> JOB 1
Reproduce a passage from the spent-grain discussion without changes. Begin at the words "Estimate how much" and stop after "encountering diminishing returns.".
> JOB 2
Translate this sentence from the spent-grain discussion into Spanish: "Use hot water to help dissolve those sugars."

The reason I am thinking this might be a thing is that with higher gravity wort, more sugars will be left in the grain, and clear water ought to recover a fair amount of that. 15lbs of mashed grains ought to be good for SOMETHING, right? I don't have chickens.
 
All you can do is give it a try. There's certainly something left there. Might try a gallon batch with the same process and recipe scaled down and see what you get.

All the Best,
D. White
 
Assuming you had complete conversion, all starches turned into sugar and dextrins.

Measure the gravity of a some of the runnings from the lifted grain bag. Hydrometer needs 3-4 oz, refractometer 1 drop.
Estimate how much wort is trapped in the grist.
Start with 0.12 gallons per pound of grist (give or take), but the real amount largely depends on the grist, texture, and how much you squeezed or wringed out the bag.

15# of grain holds onto 15 * 0.12 = 1.8 gallons of wort at your preboil gravity.

Either perform the following, or just do a dry run on a calculator:
Sparge 2x or 3x with a gallon or a gallon and half of water to rinse most of the wort out. Use your kettle or a large bucket. Stir well, drain as much as you can, squeeze if you want. Then do it again (and again). Take gravity readings of each of the runnings. After the second or third time you're encountering diminishing returns.
 
I think it was calculated to be 10%. I.e. add an additional 10% to your grain bill if you are not sparging.
 
No, 15 lbs of spent grains aren't really spent at the homebrew level. You can put another 4.5 gallons of water through the grains, boil for 90-120 minutes and make 3 gallons of OK beer to drink or you can save time and just chuck it out. You can do all kinds of other things like add sugar, honey or extract to bump up the alcohol if you want to. I'd say go ahead and try it and decide later if it was worth your time and effort.
 
Use hot water to help dissolve those sugars. I did a second beer on a stout all grain I made yesterday hitting 78% efficiency and while I was getting the boil going I covered my grain with 3 gallons of 180 degree water for about 1.5 hour and drained slowly and pulled 3 gallons of 1.022 wort from my mash tun. I would assume that BIAB is going to leave a lot more sugar in the grains, being less efficient. I add golden light LME and made a 1.040 beer that took much less time than the first beer, and cost very little to do.

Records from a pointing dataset
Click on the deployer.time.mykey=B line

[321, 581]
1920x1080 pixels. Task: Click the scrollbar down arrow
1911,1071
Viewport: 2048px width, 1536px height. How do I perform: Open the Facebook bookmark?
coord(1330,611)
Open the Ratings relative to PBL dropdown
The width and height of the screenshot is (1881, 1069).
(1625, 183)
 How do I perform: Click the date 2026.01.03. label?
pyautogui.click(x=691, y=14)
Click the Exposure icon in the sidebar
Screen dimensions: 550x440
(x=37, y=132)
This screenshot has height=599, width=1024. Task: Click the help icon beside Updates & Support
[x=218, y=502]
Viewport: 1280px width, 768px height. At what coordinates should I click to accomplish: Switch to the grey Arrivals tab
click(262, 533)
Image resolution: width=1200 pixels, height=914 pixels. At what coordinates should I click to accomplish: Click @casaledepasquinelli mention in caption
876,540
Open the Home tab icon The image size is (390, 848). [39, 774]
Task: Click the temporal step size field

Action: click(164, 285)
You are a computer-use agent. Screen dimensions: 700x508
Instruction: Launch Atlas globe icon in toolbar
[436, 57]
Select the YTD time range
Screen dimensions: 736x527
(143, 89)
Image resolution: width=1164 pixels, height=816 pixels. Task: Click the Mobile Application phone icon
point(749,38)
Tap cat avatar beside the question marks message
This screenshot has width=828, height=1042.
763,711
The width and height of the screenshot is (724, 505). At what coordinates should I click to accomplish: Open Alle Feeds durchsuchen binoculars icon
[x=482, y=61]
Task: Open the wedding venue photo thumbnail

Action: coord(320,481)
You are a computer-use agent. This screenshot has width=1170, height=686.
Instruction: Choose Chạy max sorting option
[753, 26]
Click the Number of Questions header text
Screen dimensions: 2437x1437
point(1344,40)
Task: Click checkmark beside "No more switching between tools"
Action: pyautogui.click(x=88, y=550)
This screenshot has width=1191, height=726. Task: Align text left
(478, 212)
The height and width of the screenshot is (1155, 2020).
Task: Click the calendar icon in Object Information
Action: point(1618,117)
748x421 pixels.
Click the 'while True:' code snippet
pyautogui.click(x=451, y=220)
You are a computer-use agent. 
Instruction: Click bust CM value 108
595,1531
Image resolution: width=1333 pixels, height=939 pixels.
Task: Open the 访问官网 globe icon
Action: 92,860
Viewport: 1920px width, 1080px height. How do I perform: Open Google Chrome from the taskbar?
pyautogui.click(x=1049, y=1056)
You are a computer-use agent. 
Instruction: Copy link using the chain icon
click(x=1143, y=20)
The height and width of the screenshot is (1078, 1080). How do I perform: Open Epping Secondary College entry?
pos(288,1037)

> WORKED ANSWER 1
Estimate how much wort is trapped in the grist.
Start with 0.12 gallons per pound of grist (give or take), but the real amount largely depends on the grist, texture, and how much you squeezed or wringed out the bag.

15# of grain holds onto 15 * 0.12 = 1.8 gallons of wort at your preboil gravity.

Either perform the following, or just do a dry run on a calculator:
Sparge 2x or 3x with a gallon or a gallon and half of water to rinse most of the wort out. Use your kettle or a large bucket. Stir well, drain as much as you can, squeeze if you want. Then do it again (and again). Take gravity readings of each of the runnings. After the second or third time you're encountering diminishing returns.

> WORKED ANSWER 2
Usa agua caliente para ayudar a disolver esos azúcares.